Alle sue decisioni è vano fare appello: se ti cancella un'immagine (può bastare una croce celtica) perché viola il misterioso regolamento interno, o se ti blocca il profilo perché sempre secondo il suo insindacabile giudizio hai scritto una parola proibita (può bastare un «negro»), tanto vale attaccarsi al tram. Zuckerberg si finge democratico per poi comportarsi da Marchese del Grillo: io sono io e voi siete ciò che avete capito benissimo.

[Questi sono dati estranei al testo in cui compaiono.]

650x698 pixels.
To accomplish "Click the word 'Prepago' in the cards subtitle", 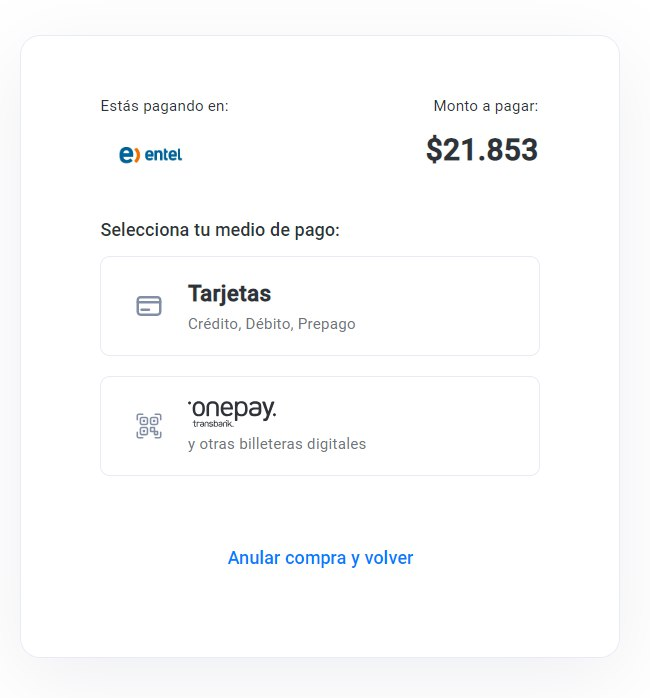I will [326, 324].
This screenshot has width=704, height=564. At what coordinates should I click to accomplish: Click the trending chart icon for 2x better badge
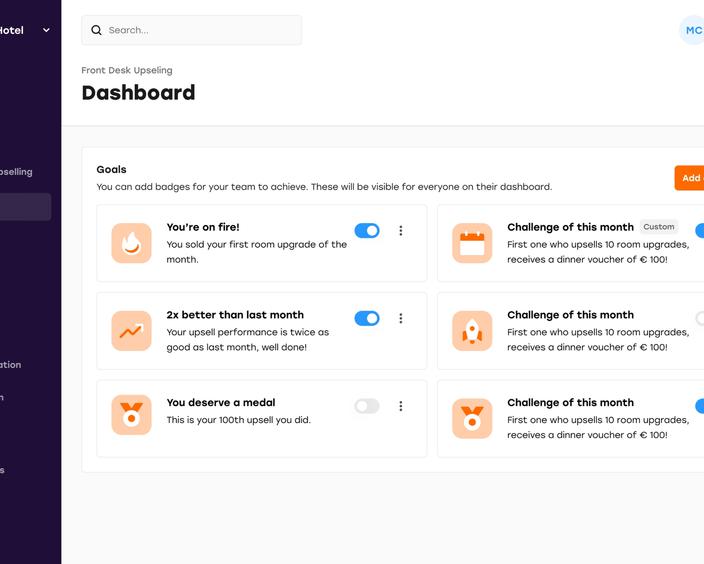tap(131, 331)
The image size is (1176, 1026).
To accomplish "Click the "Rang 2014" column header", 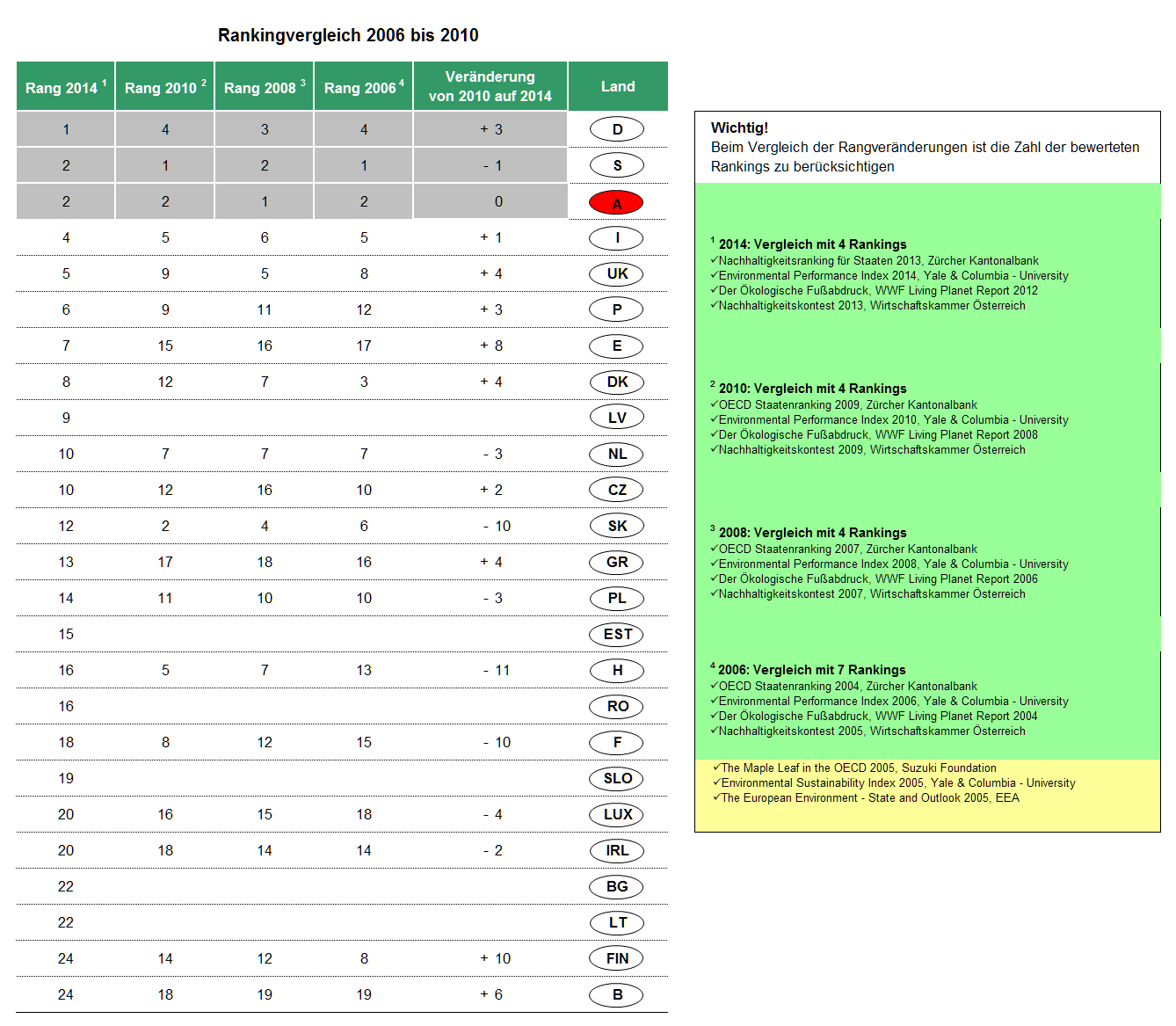I will click(65, 87).
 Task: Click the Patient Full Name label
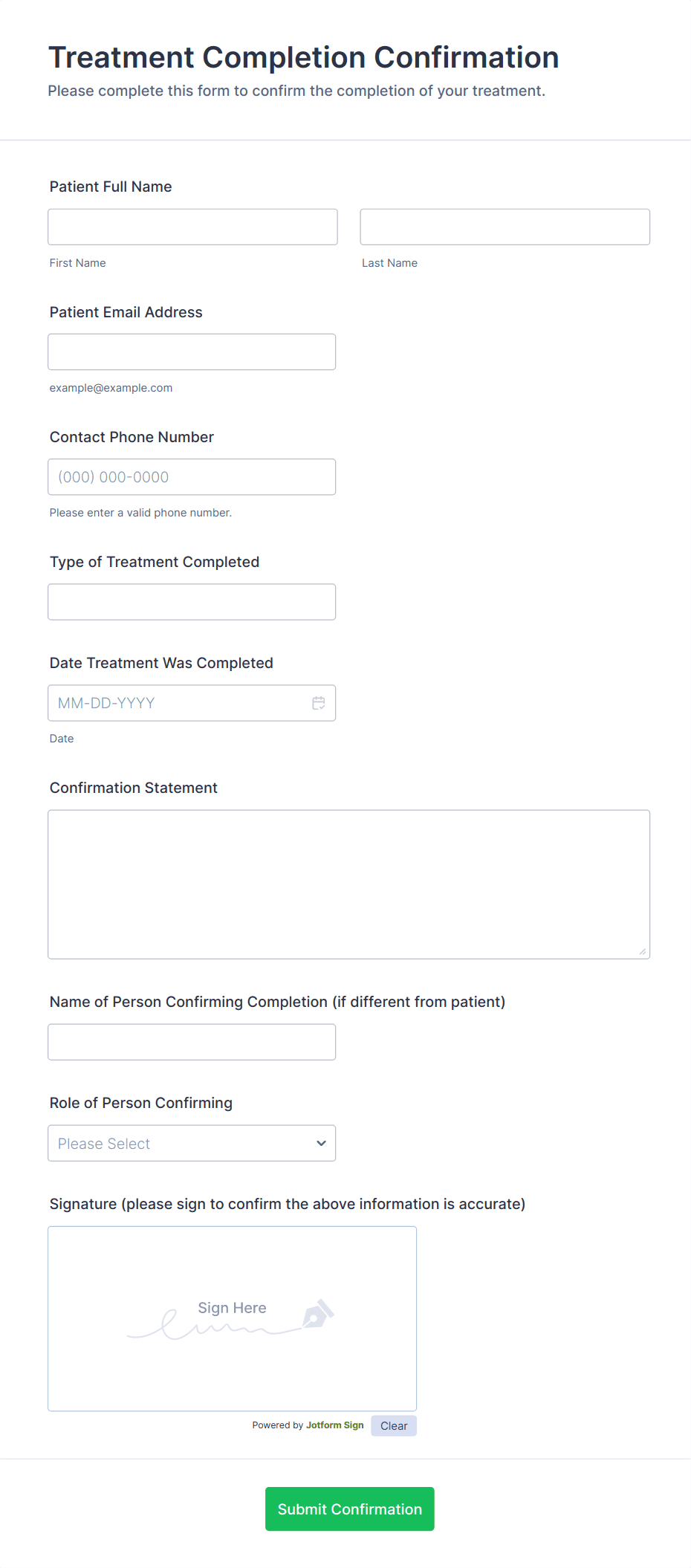pos(111,187)
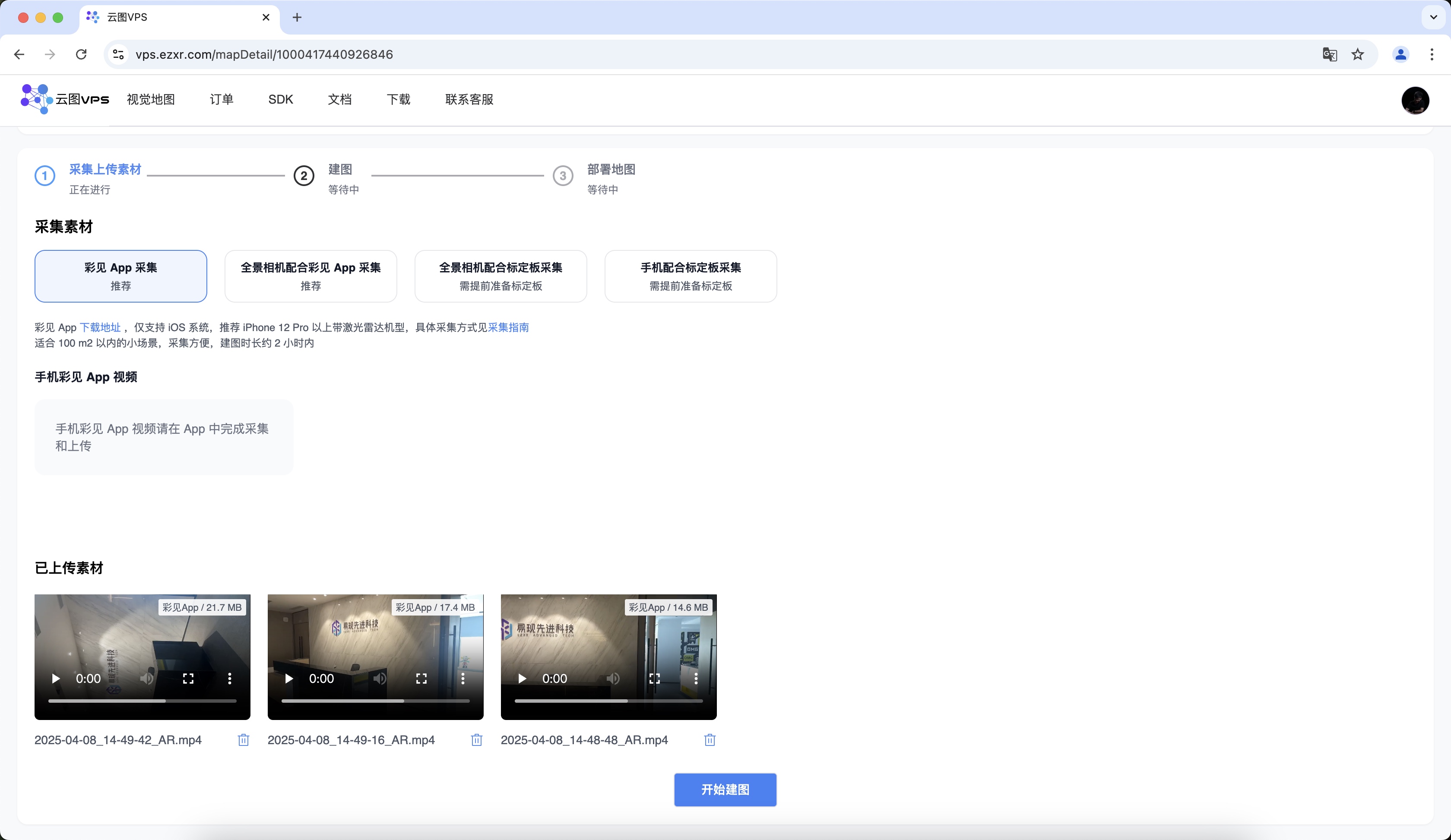The width and height of the screenshot is (1451, 840).
Task: Bookmark this page with the star icon
Action: click(1358, 54)
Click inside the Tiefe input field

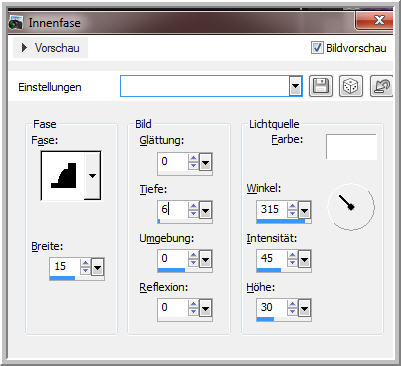pyautogui.click(x=173, y=209)
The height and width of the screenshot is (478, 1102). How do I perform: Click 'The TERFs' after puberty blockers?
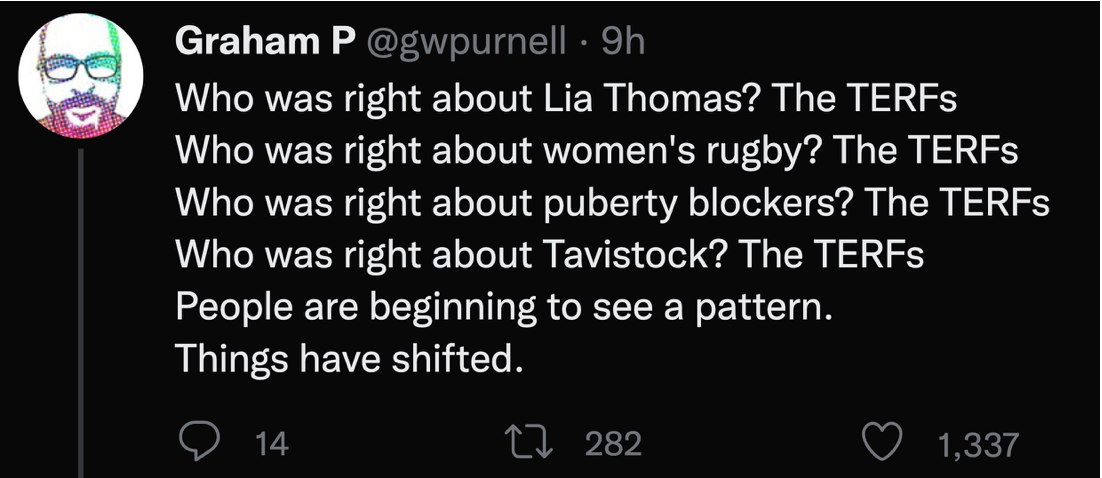[x=958, y=203]
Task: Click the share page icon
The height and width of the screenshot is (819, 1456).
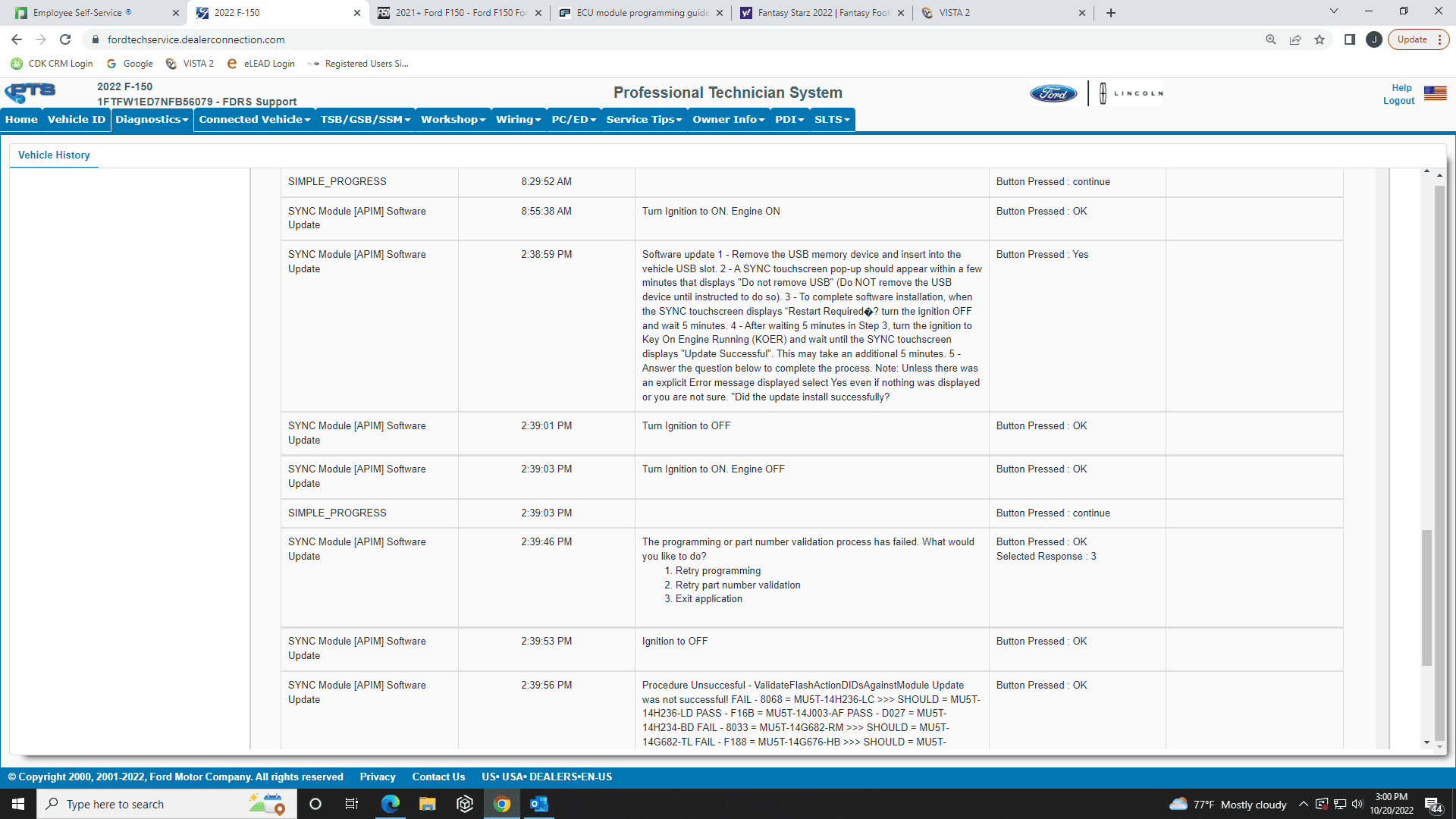Action: pyautogui.click(x=1295, y=39)
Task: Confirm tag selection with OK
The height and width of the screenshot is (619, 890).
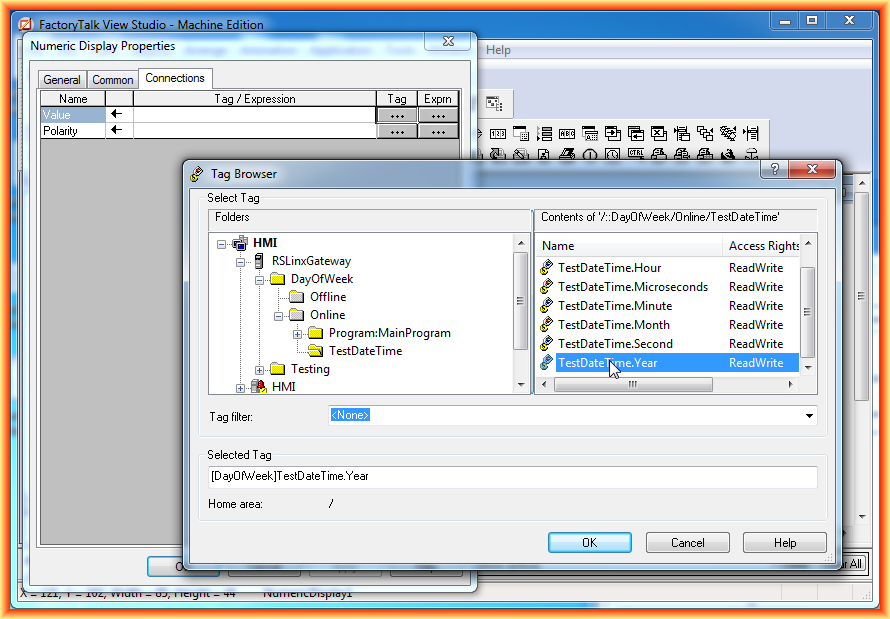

Peccato che a differenza di Alberto Sordi non faccia ridere. È un moralista che ce l'ha innanzitutto con il nudo femminile, come sanno eccellenti pittori quali Roberto Ferri e Riccardo Mannelli, più volte censurati a dispetto del loro valore artistico, evidente a chiunque tranne che al pedagogico staff.
A volte perfino con il nudo animale: a me hanno rimosso un quadro di Rocco Normanno raffigurante la testa di un bovino macellato. Troppo realista: il realismo pittorico a Facebook non piace, basti dire che è stato oscurato perfino Courbet. Forse anche troppo carnivorista.
Si dice che la più grande astuzia del diavolo sia fingere di non esistere.
La più grande astuzia del diabolico Zuckerberg è fingere di non avere un'ideologia, invece evidentissima proprio quando si uniscono i puntini delle censure: sono andato a rivedermi le cancellature subite di volta in volta da me e dai miei amici, compresa la dottoressa Silvana De Mari colpevole di evidenziare le patologie causate dalla pratica omosessuale, e ho capito che per non avere problemi social bisogna diventare animalisti, immigrazionisti, omosessualisti e vegani.
Facebook è una scuola di conformismo e un conformismo che
cresce a simili ritmi dovrebbe mettere paura. E far venire voglia di leggere quei media che non avendo un unico editore non sono inchiodati a un unico pensiero: li avete sicuramente presenti, si chiamano libri e giornali.